Chapter OneA Crash Course on Darwinian DemonsCharles Darwin could not have fathomed what he was getting into when he boarded the HMS
Beagle in Plymouth, England, just after Christmas 1831.
A recent graduate of Christ’s College, Cambridge, the twentytwo-year-old Darwin had entered school with plans to pursue a career as a country parson. But he also harbored a deep and abiding fascination with the natural world, and he hoped to see as much of it as possible before beginning his adult life. So when the Cambridge botanist John Henslow recommended his former pupil for a naturalist’s spot on the
Beagle’s voyage to conduct a wideranging survey of South America—Darwin’s wealthy father paid the fare—it didn’t take long for Darwin to accept the offer.
This second voyage of the HMS
Beagle—the first had been marred by the captain’s suicide and a hostage crisis—was supposed to last two years. Instead, the journey took five years, with the
Beagle sailing around Cape Horn, across the Pacific Ocean to Australia and Africa, then back to South America before heading home. The vessel docked in Falmouth on October 2, 1836, by which point Darwin had long since abandoned any thoughts of spending his life in a parsonage. He would soon find very different means of opining on the nature of man.
Darwin’s letters home to England over the course of his voyage, recounting all he had seen and experienced during his travels, had already won him a scholar’s reputation, one that blossomed into celebrity upon the publication of his first book,
The Voyage of the Beagle, in 1839. In it, Darwin offered not just a compelling narrative of his long and exciting trip but extensive remarks on the wide variety of life and landscapes he had observed. He was particularly influenced by his experiences on the Galápagos Islands, a remote, sparsely populated archipelago off the coast of Ecuador.
The Galápagos are perhaps best known for their giant tortoises, which can live for hundreds of years. But Darwin’s attention was also drawn to the birds there, several specimens of which he brought back to England. Though they looked broadly similar upon first glance, further inspection revealed distinct variations. Some of the birds had long, thin beaks, for example, while others had short, thick ones. Darwin taxonomized the birds separately— labeling some as blackbirds, others as finches, still others as wrens—then basically put them out of his mind until he got home.

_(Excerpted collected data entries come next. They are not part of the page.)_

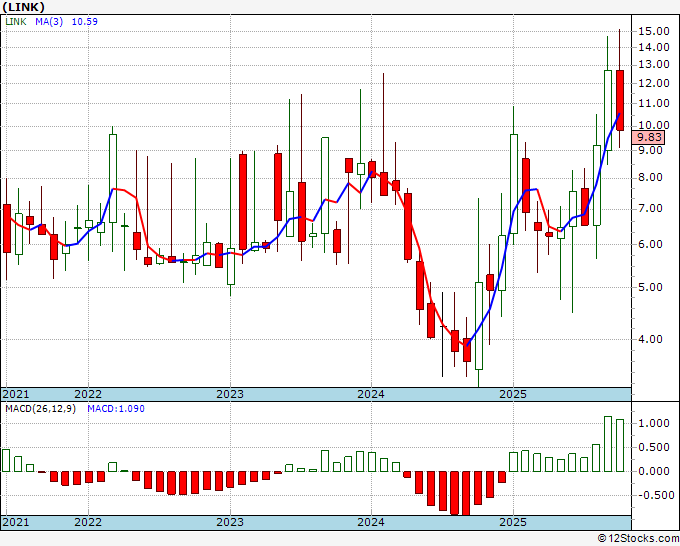Viewport: 680px width, 546px height.
Task: Click the highlighted 9.83 current price tag
Action: coord(651,138)
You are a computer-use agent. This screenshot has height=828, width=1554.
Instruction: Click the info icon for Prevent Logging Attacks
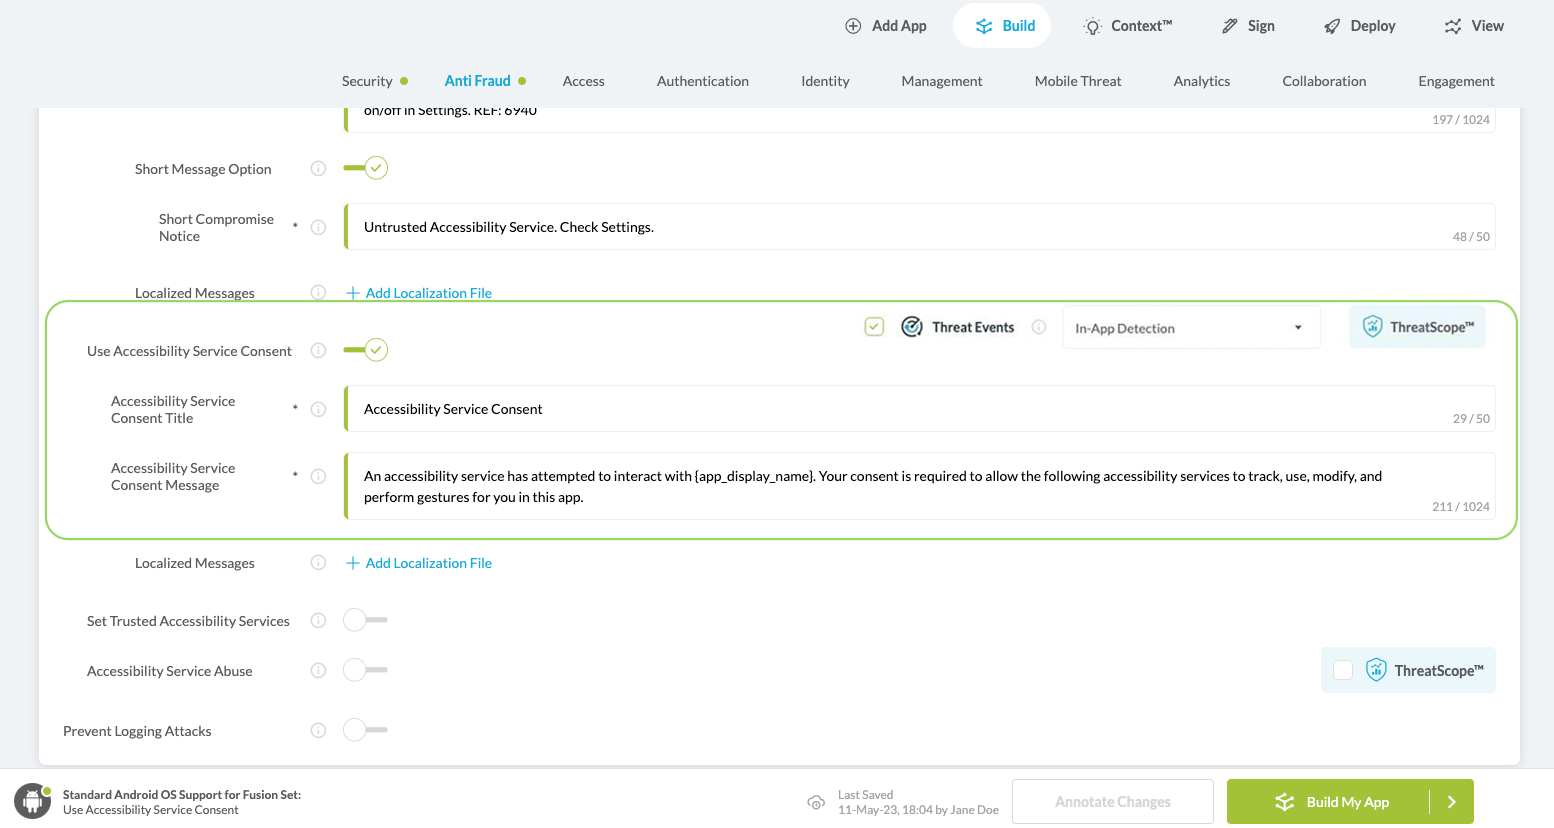pos(318,731)
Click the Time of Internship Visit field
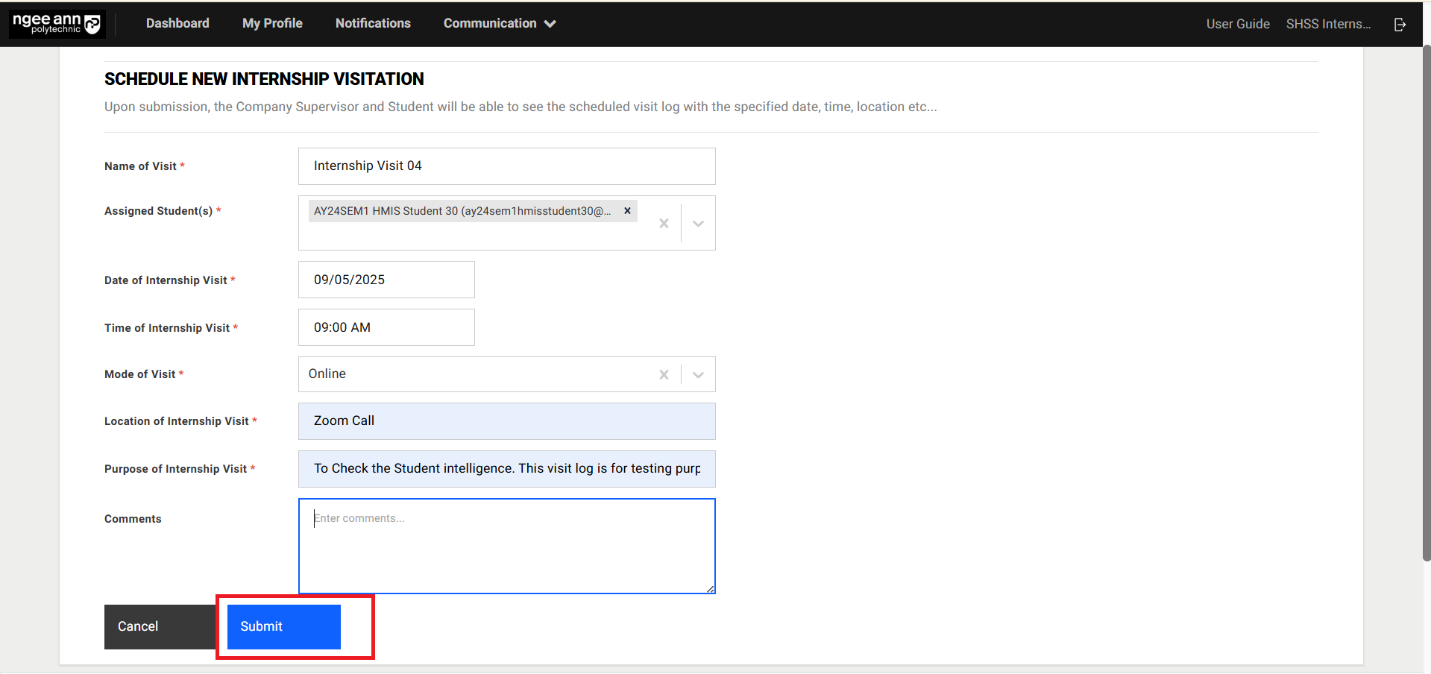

But after examining the specimens upon the Beagle’s return, the ornithologist John Gould announced that, much to Darwin’s surprise, the birds were
all finches. Moreover, each finch was sufficiently different from its counterparts that Gould classified them as twelve entirely separate species. Reviewing his notes from the voyage, Darwin realized that the birds’ variable traits seemed correlated to the differences in their environments. The thick-beaked birds, or example, came from an island where those beaks were ideally suited for cracking the hard-shelled ground nuts that abounded there. These correlations seemed to imply that speciation—the process by which members of a population evolve divergent traits, such that those members eventually become an entirely new species—had occurred in response to those environments.
In the second edition of
The Voyage of the Beagle, and in much greater depth in 1859’s
On the Origin of Species, Darwin refined his initial observations about the Galápagos finches into a comprehensive theory of evolution, coining the term natural selection as a bit of descriptive shorthand. His theory, rendered simply, went something like this: There are always random variations within species. Some people are short, for example, while others are tall, and so on. But if the short and tall individuals within a population happen to share an environment where it is easier to survive as a tall person—an unusual land, perhaps, where predators will not attack any human standing six feet or higher—then the tall people will be more apt to survive. In turn, they will be more likely to reproduce and pass their characteristics down to subsequent generations.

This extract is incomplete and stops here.